## Consigne 1
D'après le texte sur la réforme des secours, depuis quelle année la Fédération propose-t-elle une départementalisation obligatoire pour tous ?
## Consigne 2
Indiquez si chacune des affirmations suivantes concorde avec le texte sur la réforme des secours, en répondant par oui ou par non et en citant fidèlement les mots du texte qui tranchent.
(a) La Fédération demande que les maires perdent leurs pouvoirs de police en matière de secours.
(b) Charles Pasqua envisageait trois textes de loi.
(c) Les adversaires de Bernard Janvier se trouvaient uniquement hors de la sphère des pompiers.
## Consigne 3
Restituez à l'identique le passage du texte sur la réforme des secours qui commence par les mots contenant « Il en fallut » et se termine par « son équipe rapprochée. ».

## Extrait du texte
· · · · · · ·

Pour la Fédération, comme elle ne cesse de le réclamer depuis 1918, il faut d’abord changer le système communal, surtout sans toucher à la responsabilité des maires en matière de secours (pouvoirs de police), mais en confiant la gestion des secours à un établissement départemental. La départementalisation. Obligatoire pour tous et sans aucune dérogation  comme elle le propose depuis  1937 lors du congrès de Toulouse.  Ce nouveau cadre de gestion permettra alors à la loi, de comporter un volet sur le développement du volontariat en passant par d’authentiques progrès sociaux pour ceux qui s’y engagent,  la possibilité de bénéficier de disponibilité   pour intervenir et se former et d’avoir un texte statutaire ; et un autre volet sur l’harmonisation du temps et des conditions de travail des sapeurs-pompiers professionnels. Une rénovation fondamentale !                        
Dans l’esprit de Charles Pasqua, il s’agissait de trois textes de loi.  Mais très vite, l’administration centrale n’en prépara qu’un : exit le texte sur le temps de travail renvoyé aux décrets d’application, exit le texte sur le développement du volontariat jugé trop difficile !
Il en fallut du courage, de l’opiniâtreté , de la conviction au président Bernard Janvier pour parvenir à ses fins . Ses adversaires étaient nombreux à l’extérieur de la sphère des pompiers, mais à l’intérieur aussi, y compris au sein de son équipe rapprochée.

· · · · · · ·

## Données
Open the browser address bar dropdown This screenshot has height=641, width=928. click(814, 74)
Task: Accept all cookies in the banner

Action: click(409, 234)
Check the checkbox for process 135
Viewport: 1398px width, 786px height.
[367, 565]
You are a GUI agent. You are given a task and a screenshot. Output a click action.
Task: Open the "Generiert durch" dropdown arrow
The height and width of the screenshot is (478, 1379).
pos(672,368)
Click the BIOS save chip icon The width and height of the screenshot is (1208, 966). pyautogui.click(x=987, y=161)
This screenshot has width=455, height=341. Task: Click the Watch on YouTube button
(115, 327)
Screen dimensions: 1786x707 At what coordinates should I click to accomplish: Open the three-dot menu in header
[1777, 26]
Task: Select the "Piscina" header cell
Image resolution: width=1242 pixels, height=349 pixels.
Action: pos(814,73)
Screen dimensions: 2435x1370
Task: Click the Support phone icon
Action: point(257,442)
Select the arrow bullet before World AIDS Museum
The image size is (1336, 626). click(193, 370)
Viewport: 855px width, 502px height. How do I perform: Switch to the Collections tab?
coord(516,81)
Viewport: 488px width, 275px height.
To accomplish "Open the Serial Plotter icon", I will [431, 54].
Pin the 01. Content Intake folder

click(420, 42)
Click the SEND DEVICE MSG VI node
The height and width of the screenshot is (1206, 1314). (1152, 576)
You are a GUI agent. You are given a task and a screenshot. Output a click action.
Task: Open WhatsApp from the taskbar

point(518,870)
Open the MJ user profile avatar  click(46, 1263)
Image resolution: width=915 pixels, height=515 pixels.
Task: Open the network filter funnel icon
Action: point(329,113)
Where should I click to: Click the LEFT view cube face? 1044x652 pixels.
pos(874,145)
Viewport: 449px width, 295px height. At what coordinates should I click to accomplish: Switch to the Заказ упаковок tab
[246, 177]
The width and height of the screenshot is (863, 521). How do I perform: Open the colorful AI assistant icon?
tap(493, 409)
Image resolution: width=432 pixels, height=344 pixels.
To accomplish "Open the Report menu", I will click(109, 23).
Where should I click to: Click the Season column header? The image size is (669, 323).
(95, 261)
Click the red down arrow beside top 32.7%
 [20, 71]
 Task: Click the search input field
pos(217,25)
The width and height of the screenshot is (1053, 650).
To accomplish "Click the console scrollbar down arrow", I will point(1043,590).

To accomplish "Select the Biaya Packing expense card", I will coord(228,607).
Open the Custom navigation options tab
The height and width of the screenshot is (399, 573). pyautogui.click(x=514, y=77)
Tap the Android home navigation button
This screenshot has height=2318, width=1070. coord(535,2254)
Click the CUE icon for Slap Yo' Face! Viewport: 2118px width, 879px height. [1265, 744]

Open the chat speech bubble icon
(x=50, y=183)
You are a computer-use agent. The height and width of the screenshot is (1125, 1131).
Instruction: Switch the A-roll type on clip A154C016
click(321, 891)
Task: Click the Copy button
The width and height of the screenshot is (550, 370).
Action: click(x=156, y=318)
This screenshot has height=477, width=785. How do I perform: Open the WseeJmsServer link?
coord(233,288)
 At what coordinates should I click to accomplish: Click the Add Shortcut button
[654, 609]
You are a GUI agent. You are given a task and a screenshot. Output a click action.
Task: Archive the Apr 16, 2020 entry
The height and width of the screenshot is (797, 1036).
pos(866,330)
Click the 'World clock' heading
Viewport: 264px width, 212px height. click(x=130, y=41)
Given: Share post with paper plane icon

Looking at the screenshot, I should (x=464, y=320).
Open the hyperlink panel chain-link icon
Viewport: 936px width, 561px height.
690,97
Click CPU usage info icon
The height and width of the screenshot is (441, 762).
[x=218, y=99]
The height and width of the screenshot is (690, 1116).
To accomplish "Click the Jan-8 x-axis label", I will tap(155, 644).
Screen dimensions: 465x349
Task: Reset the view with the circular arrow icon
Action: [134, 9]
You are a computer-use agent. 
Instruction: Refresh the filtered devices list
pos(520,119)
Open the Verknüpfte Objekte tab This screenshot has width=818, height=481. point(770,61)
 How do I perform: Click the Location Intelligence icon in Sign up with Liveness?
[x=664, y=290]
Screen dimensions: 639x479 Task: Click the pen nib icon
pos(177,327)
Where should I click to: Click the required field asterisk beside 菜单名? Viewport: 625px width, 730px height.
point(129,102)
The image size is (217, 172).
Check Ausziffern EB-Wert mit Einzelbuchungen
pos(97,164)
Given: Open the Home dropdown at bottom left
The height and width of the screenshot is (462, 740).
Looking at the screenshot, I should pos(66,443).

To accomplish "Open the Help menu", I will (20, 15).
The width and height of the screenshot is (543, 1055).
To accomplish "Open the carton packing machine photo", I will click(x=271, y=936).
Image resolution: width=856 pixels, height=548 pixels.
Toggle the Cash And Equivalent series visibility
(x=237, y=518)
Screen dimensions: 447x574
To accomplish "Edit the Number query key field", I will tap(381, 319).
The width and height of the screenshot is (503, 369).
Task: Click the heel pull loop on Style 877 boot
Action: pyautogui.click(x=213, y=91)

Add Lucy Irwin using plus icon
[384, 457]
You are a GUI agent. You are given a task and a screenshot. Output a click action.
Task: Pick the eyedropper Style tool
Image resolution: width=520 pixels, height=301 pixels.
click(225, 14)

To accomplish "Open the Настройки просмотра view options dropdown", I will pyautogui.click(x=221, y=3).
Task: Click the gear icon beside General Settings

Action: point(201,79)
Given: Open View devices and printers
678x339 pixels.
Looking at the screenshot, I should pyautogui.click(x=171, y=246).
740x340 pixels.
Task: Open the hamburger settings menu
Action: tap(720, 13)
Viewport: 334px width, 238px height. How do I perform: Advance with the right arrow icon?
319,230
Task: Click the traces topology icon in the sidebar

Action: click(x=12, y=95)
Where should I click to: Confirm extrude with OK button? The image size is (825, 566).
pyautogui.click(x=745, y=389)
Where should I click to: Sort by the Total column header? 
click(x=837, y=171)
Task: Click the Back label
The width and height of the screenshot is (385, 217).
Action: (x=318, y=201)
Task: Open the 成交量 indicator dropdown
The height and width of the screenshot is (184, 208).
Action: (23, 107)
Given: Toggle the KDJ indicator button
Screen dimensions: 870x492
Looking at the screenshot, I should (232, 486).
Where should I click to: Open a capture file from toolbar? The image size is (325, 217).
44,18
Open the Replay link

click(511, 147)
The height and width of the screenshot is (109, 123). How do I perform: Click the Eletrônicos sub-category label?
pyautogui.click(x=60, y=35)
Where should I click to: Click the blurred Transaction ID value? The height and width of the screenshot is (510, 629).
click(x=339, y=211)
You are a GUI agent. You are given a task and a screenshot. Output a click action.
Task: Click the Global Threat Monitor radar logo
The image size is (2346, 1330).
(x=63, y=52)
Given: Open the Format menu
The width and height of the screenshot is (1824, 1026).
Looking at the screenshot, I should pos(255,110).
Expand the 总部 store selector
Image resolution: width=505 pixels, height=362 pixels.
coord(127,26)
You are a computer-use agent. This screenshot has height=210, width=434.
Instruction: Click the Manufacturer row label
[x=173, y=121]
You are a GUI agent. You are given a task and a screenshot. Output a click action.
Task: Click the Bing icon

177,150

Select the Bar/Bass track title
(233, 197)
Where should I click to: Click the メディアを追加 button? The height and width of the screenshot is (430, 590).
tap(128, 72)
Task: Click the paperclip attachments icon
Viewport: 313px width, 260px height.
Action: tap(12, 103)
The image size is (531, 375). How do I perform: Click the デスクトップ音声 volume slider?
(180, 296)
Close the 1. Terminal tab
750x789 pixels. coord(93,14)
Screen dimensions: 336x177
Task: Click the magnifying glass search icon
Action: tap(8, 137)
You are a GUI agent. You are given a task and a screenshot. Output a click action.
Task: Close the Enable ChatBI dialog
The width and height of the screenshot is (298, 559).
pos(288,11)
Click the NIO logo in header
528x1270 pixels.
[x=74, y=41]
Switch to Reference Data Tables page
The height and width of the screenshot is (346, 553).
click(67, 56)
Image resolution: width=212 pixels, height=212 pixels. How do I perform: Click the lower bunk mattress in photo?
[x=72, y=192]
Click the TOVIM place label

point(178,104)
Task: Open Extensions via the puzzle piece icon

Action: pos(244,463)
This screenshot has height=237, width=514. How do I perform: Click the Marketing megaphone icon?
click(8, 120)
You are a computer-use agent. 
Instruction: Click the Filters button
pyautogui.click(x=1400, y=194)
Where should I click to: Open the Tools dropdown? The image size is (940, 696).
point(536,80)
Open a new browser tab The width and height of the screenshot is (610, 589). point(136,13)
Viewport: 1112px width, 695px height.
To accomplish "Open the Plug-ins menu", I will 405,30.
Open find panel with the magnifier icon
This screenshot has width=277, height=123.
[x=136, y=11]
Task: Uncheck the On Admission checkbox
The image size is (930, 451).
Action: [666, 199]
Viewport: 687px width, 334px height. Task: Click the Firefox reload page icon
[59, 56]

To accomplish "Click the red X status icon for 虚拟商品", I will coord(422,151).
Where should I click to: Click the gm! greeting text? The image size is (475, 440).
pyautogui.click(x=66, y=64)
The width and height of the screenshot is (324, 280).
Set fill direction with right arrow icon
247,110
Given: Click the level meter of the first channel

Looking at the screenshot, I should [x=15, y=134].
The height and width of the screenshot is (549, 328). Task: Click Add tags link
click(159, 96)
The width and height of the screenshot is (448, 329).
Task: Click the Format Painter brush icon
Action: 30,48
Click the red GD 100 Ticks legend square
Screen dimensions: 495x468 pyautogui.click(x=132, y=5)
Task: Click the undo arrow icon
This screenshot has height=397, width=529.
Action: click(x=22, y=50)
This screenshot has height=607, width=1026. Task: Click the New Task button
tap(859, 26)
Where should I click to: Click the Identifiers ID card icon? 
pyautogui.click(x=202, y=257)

· · · · · · ·

## Réponse finale 1
Depuis 1937, lors du congrès de Toulouse.

## Réponse finale 2
(a) Non : « surtout sans toucher à la responsabilité des maires en matière de secours (pouvoirs de police) ».
(b) Oui : « Dans l’esprit de Charles Pasqua, il s’agissait de trois textes de loi. »
(c) Non : « mais à l’intérieur aussi, y compris au sein de son équipe rapprochée ».

## Réponse finale 3
Il en fallut du courage, de l’opiniâtreté , de la conviction au président Bernard Janvier pour parvenir à ses fins . Ses adversaires étaient nombreux à l’extérieur de la sphère des pompiers, mais à l’intérieur aussi, y compris au sein de son équipe rapprochée.